■ Your goal
Quote the full reading notes on broadcast mode below, word for word.

■ Quoted text
Reading notes of Broadcast Mode

Broadcast Mode

On some architectures, clock event devices will go to sleep when certain
power-saving modes are active. Thankfully, systems do not have only
a single clck evet device, so another device that still works can replace
the stopped devices. The global variable tick_broadcast_device contains
the tick_device instance for the broadcast device.
 
 The APIC devices are not functional, but the broadcast event device still is.
 tick_handle_periodic_broadcast is used as the event handler.
 It deals with both periodic and one-shot modes of the broadcast device, so
 this need not concern us any more. The handler will be activated after
 each tick_period.
 
 The broadcast handler uses tick_do_periodic_broadcast. The function invokes
 the event_handler method of the nonfunctional device on the current CPU.
 The handler can not  distinguish if it was invoked from a clock interrupt or
 from the broadcast device, and is thus executed as if the underlying
 event device were functional.

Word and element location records
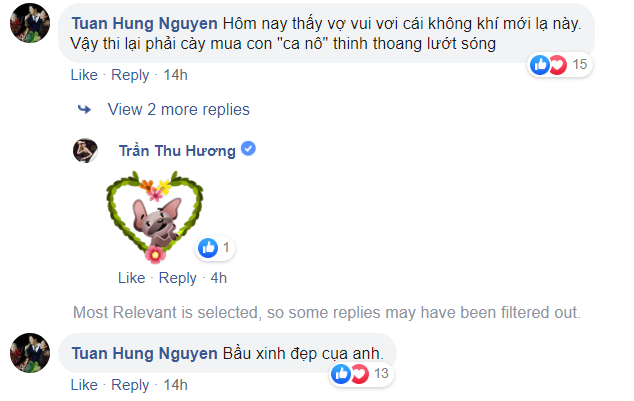The image size is (634, 401).
Task: Like the "Bầu xinh đẹp" comment
Action: [x=84, y=385]
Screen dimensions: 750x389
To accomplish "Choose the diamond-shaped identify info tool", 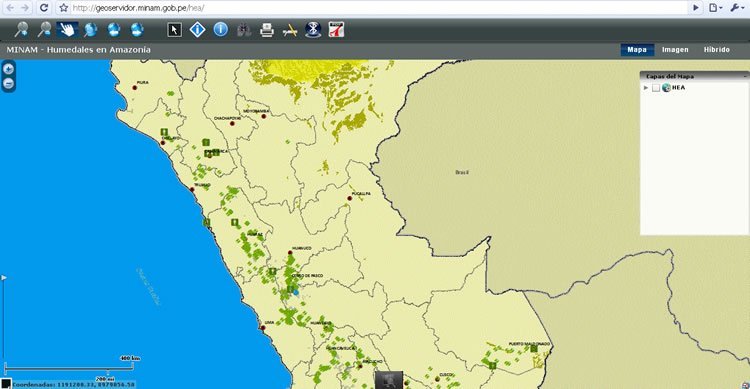I will point(198,30).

■ Finished exercise
Reading notes of Broadcast Mode

Broadcast Mode

On some architectures, clock event devices will go to sleep when certain
power-saving modes are active. Thankfully, systems do not have only
a single clck evet device, so another device that still works can replace
the stopped devices. The global variable tick_broadcast_device contains
the tick_device instance for the broadcast device.
 
 The APIC devices are not functional, but the broadcast event device still is.
 tick_handle_periodic_broadcast is used as the event handler.
 It deals with both periodic and one-shot modes of the broadcast device, so
 this need not concern us any more. The handler will be activated after
 each tick_period.
 
 The broadcast handler uses tick_do_periodic_broadcast. The function invokes
 the event_handler method of the nonfunctional device on the current CPU.
 The handler can not  distinguish if it was invoked from a clock interrupt or
 from the broadcast device, and is thus executed as if the underlying
 event device were functional.